Вечером я долго бродил по кладбищу, рассматривал церковь Альбера Бенуа с наглухо закрытыми дверями, шёл мимо одинаковых бетонных крестов, стоявших правильными рядами, как солдаты в последнем строю. Читал русские имена и фамилии. Запомнилась французская надпись на гранитном обелиске с православным крестом: «Дети Франции! Когда враг будет побеждён, и вы сможете свободно собирать цветы на этих полях, вспомните о нас, ваших русских друзьях, и принесите нам цветы». Надпись гласила, что установили обелиск в 1918 году ветераны Второго Особого Полка в память о сослуживцах.
Весь следующий день я разбирал бумаги Соколова. Как хрупка жизнь! Под моими руками она рассыпалась на годы, месяцы, дни – письма, записи, непонятные математические вычисления. Мне приходилось решать, что из них ценно, а что нет. Я прикасался к тому, что было обречено исчезнуть из людской памяти, либо остаться крупинкой ушедшей жизни.
Многолетние ежедневные записи Соколовым фаз луны и солнца, наблюдения за температурой и влажностью поражали тщательностью и отчаянной бессмысленностью, скрывали неизлечимую тоску изгнанника с родной земли. Он ухватился за небо и за этот крошечный осколок России. Именно так он относился к русскому скиту, кладбищу и Храму-памятнику. В черновике письма от 14 января 1973 года к неизвестному в американский Форт-Росс он писал: «Этот Храм-Памятник, на мой взгляд, нам, русским, должен быть дороже, /…/ чем другие церкви по всему свету, т.к. это единственный случай, когда Россия и русский солдат вышли за границы своего государства и по просьбе этого государства. Этот участок должен стать русским и поддерживаться русскими, т.к. только русскими руками можно подержать русский Дух».
В архиве Бориса Соколова среди вырезок из эмигрантских журналов и газет «Костёр», «Витязь», «Часовой», «Русские новости», «Русская жизнь» сохранились листки с переписанной от руки неумелой и пронзительной «Молитвой Офицера». Быть может, она была написана одним из воинов Русского Экспедиционного корпуса перед смертельными боями 1917–1918 годов:
Эти документы я сохранил.

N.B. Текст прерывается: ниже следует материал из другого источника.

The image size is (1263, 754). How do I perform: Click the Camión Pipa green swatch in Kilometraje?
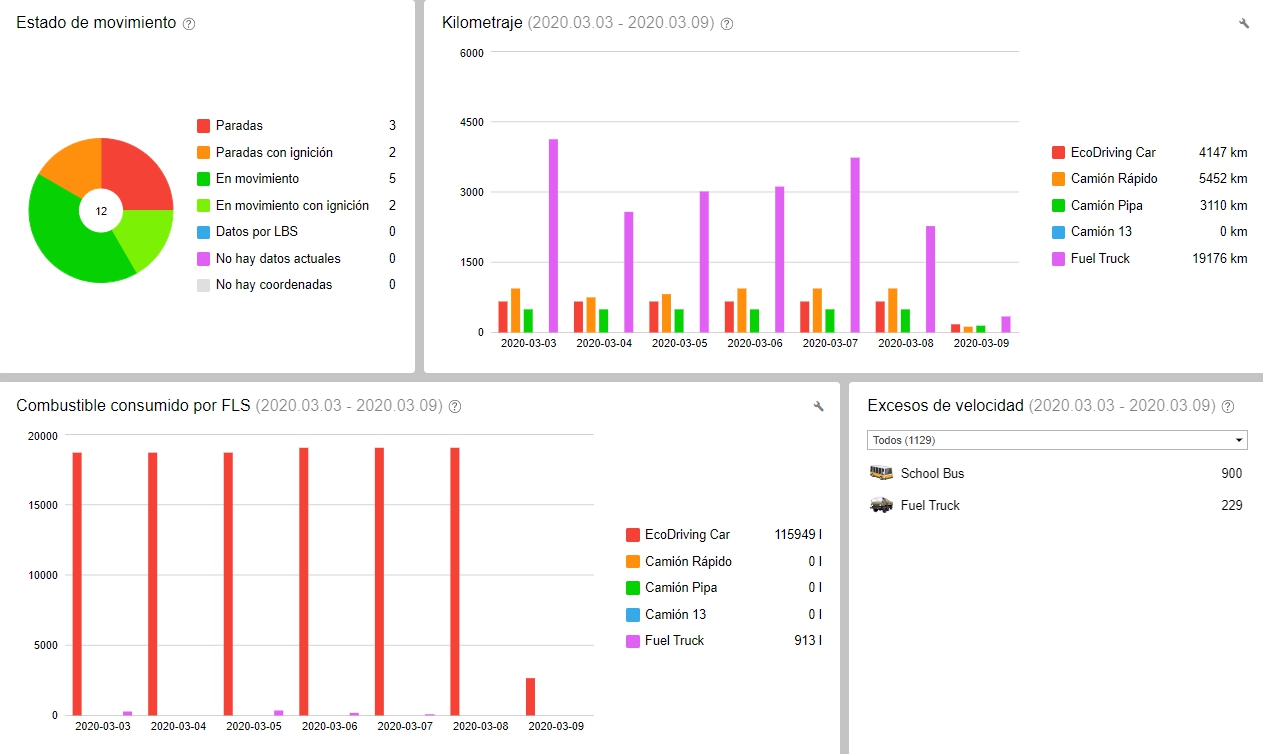(1058, 206)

Оставшиеся огромные бумажные вороха сложил в пластиковые мешки и вынес к воротам, как просил отец Георгий. Бывает, от встречи с человеком запомнится лишь его лицо, глаза, несколько слов. А если от чьей-то жизни осталась лишь крохотная фотокарточка, безымянная вещица, письмо из неизвестности в неизвестность? Или не осталось никаких следов? Исчезнувшее не исчезает, превращается в атомы памяти. Вместе они собираются в особое духовное вещество, из которого народ созидает свою историю и культуру. Вечное поминовение – это таинство самосохранения рода и народа. И всё же меня одолевала грусть. Слишком многое и многие исчезают бесследно.